SAN ANTONIO — Quantitative magnetic resonance imaging measures were associated with prognostic tumor markers, demonstrating the potential of magnetic resonance imaging for prediction of disease prognosis and stratification of patients to appropriate therapies, according to preliminary data presented at the 2011 CTRC-AACR San Antonio Breast Cancer Symposium, held Dec. 6-10, 2011.
“Breast cancers are heterogeneous, and different subtypes of breast cancer will respond differently to therapy,” said Sana Parsian, M.D., a research assistant in the department of radiology at the University of Washington in Seattle. “Every patient with breast cancer must undergo biopsy to be evaluated for the type of breast cancer they have. Based on that, adjuvant medical therapies are prescribed for them.”

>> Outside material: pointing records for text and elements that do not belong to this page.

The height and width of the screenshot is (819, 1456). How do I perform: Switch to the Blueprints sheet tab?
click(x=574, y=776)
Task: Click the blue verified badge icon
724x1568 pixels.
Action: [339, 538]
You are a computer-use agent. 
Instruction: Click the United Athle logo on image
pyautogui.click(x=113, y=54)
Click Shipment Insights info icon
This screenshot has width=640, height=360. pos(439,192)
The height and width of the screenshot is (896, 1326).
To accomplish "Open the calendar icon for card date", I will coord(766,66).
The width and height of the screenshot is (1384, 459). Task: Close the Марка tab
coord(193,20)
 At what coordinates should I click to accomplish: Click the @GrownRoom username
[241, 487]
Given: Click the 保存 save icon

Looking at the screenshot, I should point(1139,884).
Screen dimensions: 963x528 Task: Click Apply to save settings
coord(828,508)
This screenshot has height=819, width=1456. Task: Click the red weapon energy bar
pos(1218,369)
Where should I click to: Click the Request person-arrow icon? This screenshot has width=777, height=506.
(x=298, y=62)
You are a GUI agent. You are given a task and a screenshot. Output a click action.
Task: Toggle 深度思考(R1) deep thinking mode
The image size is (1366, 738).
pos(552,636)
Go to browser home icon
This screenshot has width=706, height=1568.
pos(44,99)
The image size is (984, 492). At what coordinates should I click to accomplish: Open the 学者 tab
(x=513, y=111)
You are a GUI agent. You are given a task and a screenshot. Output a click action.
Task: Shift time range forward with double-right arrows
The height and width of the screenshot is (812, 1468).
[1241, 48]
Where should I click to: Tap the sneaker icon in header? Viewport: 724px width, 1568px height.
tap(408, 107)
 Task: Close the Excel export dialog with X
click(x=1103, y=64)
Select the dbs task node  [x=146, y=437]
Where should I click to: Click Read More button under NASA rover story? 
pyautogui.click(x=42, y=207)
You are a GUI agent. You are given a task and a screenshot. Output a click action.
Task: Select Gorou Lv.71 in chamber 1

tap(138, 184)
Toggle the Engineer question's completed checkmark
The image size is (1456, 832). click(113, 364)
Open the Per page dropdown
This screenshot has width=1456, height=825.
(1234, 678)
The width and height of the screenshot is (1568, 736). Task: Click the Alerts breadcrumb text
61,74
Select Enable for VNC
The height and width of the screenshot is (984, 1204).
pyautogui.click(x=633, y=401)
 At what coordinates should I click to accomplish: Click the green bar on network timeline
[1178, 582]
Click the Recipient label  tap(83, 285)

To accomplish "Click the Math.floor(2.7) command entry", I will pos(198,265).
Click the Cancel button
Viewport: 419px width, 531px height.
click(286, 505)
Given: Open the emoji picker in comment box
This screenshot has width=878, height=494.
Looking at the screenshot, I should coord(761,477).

Parsian and her colleagues hypothesized that some quantitative magnetic resonance imaging (MRI) measures, such as diffusion-weighted MRI (DWI) and dynamic contrast-enhanced MRI (DCE), would correlate with histopathological markers by enabling the researchers to measure the tumor’s cellularity and vascularity.
In DWI, the diffusion of fluids along a field gradient reduces the MRI signal, so it can determine cellularity of the tumor by measuring the degree of water mobility. DCE enables viewers to see more information about tumor vascularity. A malignant cell group needs a blood supply to grow, and those vascular changes cause tumors to appear differently on DCE compared with normal tissue, Parsian said. The enhancement pattern seen on an MRI is called kinetics.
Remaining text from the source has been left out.